*** RECORDS SUPPLIED

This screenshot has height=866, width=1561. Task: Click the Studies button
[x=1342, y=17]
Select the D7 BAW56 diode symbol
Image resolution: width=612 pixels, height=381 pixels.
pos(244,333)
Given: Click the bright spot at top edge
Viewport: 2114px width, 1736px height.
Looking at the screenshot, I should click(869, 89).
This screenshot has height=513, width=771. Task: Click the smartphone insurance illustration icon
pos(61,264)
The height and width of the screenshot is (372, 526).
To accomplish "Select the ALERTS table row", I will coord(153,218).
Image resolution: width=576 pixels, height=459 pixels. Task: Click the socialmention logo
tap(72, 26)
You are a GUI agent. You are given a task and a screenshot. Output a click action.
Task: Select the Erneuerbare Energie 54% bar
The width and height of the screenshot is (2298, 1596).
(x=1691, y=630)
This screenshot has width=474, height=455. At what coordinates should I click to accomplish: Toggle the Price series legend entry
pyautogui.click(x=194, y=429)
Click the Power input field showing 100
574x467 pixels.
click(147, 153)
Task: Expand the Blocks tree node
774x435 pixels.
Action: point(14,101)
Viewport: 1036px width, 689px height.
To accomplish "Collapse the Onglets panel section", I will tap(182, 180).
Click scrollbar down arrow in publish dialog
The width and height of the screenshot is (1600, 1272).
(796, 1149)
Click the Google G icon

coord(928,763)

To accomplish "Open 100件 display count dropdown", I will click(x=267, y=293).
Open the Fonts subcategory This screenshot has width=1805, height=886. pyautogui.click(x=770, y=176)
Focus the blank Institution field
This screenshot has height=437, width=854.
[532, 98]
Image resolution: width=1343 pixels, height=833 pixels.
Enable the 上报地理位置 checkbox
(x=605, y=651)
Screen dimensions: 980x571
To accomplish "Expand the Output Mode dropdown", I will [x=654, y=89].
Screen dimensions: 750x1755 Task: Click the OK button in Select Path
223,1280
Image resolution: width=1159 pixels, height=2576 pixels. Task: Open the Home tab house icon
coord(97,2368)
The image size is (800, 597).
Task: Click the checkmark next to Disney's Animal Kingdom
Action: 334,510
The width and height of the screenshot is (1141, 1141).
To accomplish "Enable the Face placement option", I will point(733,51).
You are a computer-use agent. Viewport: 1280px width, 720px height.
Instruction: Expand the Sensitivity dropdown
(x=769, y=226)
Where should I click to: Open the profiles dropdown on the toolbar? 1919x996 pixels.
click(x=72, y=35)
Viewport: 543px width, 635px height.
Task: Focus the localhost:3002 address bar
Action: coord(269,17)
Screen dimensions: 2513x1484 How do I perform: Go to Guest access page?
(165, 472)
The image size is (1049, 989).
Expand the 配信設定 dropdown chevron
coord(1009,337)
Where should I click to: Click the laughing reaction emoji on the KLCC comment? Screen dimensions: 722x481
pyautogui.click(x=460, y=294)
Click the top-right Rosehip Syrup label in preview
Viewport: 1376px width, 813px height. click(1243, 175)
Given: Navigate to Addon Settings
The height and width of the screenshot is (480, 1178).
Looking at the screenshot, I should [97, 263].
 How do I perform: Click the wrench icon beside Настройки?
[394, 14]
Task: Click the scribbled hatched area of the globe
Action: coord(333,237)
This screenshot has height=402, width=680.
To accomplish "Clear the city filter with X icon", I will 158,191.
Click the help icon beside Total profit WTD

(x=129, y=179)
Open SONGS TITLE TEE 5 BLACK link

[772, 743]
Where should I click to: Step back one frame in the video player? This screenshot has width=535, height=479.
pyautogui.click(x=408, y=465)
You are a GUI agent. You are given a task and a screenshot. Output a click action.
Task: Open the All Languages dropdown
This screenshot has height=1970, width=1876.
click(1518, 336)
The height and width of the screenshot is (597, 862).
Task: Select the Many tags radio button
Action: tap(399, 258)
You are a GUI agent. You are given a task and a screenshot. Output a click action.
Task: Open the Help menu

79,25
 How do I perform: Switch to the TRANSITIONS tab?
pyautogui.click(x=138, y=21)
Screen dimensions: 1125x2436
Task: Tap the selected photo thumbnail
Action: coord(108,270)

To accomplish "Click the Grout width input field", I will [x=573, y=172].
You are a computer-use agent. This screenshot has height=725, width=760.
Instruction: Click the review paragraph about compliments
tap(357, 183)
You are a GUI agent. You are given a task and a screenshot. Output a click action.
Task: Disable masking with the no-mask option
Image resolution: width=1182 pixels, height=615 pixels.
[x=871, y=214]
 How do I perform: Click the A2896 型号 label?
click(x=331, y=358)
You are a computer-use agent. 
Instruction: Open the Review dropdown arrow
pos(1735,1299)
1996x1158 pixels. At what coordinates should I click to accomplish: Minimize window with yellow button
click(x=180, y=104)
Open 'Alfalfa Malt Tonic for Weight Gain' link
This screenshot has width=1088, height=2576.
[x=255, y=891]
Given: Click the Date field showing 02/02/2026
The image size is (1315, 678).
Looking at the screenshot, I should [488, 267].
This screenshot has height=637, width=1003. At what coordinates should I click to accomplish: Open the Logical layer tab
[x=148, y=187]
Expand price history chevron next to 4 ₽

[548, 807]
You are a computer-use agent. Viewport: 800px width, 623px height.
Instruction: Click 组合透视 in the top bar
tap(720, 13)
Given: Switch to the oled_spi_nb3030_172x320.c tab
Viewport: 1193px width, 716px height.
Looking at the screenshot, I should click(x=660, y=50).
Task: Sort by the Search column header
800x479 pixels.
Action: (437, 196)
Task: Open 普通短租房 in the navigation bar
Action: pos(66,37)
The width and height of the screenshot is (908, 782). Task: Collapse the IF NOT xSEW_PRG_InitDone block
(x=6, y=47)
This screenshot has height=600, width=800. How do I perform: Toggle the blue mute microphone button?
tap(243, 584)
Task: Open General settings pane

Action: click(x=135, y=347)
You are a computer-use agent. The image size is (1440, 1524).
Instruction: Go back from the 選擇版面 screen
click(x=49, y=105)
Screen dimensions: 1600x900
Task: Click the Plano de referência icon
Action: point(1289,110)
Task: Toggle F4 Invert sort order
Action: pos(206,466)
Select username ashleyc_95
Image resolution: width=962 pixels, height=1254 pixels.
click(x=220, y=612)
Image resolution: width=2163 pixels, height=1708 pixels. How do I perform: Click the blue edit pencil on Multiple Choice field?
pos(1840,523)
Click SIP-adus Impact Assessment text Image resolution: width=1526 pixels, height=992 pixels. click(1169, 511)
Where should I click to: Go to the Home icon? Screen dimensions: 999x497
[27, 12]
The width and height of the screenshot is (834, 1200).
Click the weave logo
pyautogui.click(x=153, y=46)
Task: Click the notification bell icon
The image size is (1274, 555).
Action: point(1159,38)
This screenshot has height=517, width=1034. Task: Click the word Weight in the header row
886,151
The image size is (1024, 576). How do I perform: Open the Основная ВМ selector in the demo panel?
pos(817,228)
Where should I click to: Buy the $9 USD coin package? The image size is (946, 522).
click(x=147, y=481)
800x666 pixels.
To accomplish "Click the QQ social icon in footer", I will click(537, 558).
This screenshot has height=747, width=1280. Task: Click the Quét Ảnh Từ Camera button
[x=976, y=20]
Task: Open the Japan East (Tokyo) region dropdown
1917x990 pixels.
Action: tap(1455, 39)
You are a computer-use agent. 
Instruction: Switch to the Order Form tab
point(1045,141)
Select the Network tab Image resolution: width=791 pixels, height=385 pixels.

******

GIVEN TASK: Find every line in the rows above that contains the word "panel", and copy each of those lines.

ANSWER TO THIS TASK:
To accomplish "Collapse the Onglets panel section", I will tap(182, 180).
The image size is (1024, 576). How do I perform: Open the Основная ВМ selector in the demo panel?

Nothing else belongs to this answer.